Generating UUIDs (GUIDs)

This document provides recommendations for generating UUIDs (Universally unique identifier), also known as GUID (globally unique identifier).

UUID Expression Design

When the UUID to be generated should be used with interconnected systems (e.g. Integrations), there are some standards to follow. For details see https://en.wikipedia.org/wiki/Universally_unique_identifier. Even when using the UUID only internally (only one system produce it and consume it), the design is important, as every bit not used properly (rand() function for UUID V4) doubles the probability of generating duplicate UUID, the main purpose of why UUID exists.

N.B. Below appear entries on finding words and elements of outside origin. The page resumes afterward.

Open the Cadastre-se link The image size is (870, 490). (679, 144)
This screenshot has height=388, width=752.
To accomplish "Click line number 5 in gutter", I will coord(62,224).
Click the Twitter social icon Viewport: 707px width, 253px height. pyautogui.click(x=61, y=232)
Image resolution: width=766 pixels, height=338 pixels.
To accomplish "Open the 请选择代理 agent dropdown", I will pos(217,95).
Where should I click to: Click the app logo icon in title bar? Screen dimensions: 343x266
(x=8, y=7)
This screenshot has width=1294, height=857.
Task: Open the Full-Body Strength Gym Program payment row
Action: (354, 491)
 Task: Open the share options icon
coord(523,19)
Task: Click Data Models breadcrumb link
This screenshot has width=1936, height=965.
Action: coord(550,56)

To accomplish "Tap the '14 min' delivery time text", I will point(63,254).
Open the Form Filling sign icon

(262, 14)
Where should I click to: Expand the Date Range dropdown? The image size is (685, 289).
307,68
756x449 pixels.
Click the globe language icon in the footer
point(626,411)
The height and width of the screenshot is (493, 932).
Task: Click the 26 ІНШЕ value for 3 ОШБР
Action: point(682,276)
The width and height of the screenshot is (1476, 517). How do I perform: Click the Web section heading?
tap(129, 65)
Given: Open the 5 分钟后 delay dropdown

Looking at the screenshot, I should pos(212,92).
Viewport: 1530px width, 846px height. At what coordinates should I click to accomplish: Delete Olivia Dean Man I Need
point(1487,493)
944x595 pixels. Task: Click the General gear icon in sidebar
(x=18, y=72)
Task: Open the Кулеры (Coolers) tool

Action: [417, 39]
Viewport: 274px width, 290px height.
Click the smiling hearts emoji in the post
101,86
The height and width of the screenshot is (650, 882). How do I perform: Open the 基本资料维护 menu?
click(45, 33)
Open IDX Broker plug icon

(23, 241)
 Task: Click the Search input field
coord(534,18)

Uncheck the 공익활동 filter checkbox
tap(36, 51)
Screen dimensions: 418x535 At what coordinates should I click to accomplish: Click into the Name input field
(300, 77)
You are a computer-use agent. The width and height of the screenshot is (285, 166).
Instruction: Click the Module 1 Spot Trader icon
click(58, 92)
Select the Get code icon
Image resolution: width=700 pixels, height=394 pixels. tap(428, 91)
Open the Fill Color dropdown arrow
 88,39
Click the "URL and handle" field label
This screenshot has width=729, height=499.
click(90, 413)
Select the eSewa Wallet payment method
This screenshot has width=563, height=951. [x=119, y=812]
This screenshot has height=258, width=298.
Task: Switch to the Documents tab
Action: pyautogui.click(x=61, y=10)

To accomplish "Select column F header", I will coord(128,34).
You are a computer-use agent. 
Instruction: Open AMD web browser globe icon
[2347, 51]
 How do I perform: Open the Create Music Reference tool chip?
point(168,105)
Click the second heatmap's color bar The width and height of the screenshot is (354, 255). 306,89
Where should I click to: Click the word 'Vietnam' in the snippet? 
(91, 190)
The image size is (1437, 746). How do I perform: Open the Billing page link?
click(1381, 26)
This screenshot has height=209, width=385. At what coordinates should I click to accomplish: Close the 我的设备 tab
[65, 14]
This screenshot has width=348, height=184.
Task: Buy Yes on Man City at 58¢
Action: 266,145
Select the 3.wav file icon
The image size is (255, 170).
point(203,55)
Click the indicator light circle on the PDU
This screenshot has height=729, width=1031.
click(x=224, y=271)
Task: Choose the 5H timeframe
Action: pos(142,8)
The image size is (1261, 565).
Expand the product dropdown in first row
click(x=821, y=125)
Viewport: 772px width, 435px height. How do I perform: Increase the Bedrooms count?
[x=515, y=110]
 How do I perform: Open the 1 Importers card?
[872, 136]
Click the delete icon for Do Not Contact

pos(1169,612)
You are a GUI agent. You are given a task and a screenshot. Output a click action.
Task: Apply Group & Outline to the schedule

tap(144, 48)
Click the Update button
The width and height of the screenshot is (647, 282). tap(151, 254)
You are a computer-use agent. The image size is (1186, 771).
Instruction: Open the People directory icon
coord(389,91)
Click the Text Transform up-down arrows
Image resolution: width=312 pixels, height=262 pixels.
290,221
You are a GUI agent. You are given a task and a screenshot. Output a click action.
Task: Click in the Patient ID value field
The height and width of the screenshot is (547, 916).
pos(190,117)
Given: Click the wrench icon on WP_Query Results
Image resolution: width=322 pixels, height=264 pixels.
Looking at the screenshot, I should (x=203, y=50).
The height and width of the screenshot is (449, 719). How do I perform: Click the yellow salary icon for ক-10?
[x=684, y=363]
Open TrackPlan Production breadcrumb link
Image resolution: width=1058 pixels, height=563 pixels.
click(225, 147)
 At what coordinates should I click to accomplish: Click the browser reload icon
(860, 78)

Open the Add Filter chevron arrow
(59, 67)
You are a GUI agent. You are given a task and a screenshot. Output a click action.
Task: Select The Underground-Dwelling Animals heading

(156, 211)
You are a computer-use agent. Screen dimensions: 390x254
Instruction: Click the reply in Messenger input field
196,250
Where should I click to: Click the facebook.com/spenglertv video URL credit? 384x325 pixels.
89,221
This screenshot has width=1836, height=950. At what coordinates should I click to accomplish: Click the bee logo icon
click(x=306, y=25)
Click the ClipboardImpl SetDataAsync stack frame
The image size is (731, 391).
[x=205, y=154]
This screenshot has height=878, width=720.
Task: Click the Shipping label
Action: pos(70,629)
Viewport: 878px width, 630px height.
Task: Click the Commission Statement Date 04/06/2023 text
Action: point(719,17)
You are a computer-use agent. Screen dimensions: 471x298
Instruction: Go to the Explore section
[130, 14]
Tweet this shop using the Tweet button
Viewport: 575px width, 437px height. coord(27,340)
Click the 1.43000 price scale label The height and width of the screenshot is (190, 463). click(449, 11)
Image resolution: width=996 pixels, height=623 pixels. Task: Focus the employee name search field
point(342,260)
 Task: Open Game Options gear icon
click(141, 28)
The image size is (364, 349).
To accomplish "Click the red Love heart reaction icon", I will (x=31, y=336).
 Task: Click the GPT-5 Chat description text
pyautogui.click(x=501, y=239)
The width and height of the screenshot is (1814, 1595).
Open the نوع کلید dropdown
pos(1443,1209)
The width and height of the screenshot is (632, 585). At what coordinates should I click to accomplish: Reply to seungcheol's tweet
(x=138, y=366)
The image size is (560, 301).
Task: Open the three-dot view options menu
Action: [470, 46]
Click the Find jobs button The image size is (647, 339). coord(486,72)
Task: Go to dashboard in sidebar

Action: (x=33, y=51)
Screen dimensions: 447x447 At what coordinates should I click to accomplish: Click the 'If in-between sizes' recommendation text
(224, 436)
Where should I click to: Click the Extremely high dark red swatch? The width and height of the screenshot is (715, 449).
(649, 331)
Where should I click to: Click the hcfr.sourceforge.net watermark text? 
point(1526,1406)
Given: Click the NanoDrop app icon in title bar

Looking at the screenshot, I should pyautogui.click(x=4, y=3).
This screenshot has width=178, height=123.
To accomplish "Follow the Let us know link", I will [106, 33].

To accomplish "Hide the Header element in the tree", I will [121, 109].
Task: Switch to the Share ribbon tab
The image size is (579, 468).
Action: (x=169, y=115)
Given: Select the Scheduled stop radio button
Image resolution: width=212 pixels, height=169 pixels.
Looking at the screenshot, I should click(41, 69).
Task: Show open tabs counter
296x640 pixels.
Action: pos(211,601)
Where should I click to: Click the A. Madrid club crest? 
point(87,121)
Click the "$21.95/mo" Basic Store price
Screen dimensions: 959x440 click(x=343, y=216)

The de-facto industry standard today (2022) is UUID V4, Variant: 2 (ISO/IEC).The main characteristic of v4 UUID is that it should be able to generate billion unique UUIDs per second for about 85 years without collision (without generating the same UUID more than once).UUID v4 is 128 bits long, with 6 specific bits set to specific values to indicate the version/variant, and 122 random bits.

For example, if you need to generate UUID V4, Variant: 2 (the de-facto industry standard today, 2022), you could use the following expression: 

/* spec and validity checker in https://www.uuidtools.com/decode */
fn!lower(joinarray(
  {
	dec2hex(tointeger(rand(4) * 256), 2),  	/*8 hex digits*/
	"-",
	dec2hex(tointeger(rand(2) * 256), 2),  	/*4 hex digits*/
	"-4",         	   			            /*version 4 = completely random*/
	dec2hex(rand(3) * 256, 1), 		        /*3 hex digits*/
	"-",
	bin2hex("10" & dec2bin(rand(1) * 4, 2),1), /*1 hex digit = Variant: 1st 2 bits=10=[ISO/IEC] + 2 rand bits*/
	dec2hex(rand(3) * 256, 1), 		        /*3 hex digits*/
	"-",
	dec2hex(tointeger(rand(6) * 256), 2),  	/*12 hex digits*/
  })),

The main building blocks are described below: 

  1. The rand(n) generates List of Numbers (Floating Point) in range 0-1, with n elements.
  2. tointeger() strips all the numbers behind the decimal point and only keeps the integer part, so we must first move the decimals part to the integer part. We do it with the multiplication (effectively doing a bitwise shift left).E.g. tointeger( rand(1)*4) gives us a 2 bit integer random number, or random numbers from 0-3. *8 gives us 3 bits etc, or *256 which gives us 8 bits, or 2 hexadecimal letters.
  3. dec2hex converts the number to hexadecimal format, just as the standard requires. One hexadecimal letter is 4 bits, 0-16 in decimal, or 0-f in hexadecimal. The 2nd parameter of dec2hex specifies how many letters we want to generate. (It will prepend 0s to reach that length).
  4. As some specific bits must be set to follow the standard, we need to use bin2hex and work on binary level, but the principle is the same as with dec2hex.
  5. The dashes (-) are inserted at specific positions to conform to the standard formatting of 8-4-4-4-12 characters.
  6. Joinarray() concatenates all the 23 elements in the array to one string.
  7. The resulting string must be in lowercase to follow the standard.

Applying Design to Requirements

There can be varying requirements for generating unique IDs and there may be cases where it is appropriate to deviate from the above design patterns. If you use another design, be wary of:

  • Performance
    • Where possible avoid the use of looping functions like foreach() or apply(), or calling functions multiple times unnecessarily
  • Ensuring that the functions you use in your expression will re-evaluate when called multiple times
    • Many functions will not re-evaluate when called multiple times in the same instance without a new input. rand() is an exception while now() is expected to return the same date-time within an instance of the expression.

Funny fact

For those wondering why we have such strange formatting of 8-4-4-4-12, check v1 UUID definition from 1980s . 8=time_low, 4=time_mid, 4=time_hi_and_version, 4=clock_seq_hi_and_res clock_seq_low, 12=node (MAC address)By now, we have completely repurposed that, but because of compatibility and reusability, the format stayed.The collision possibility in v1 versus v4 is massively different, mostly because of introducing the probability theory (which is is very unintuitive) to IT.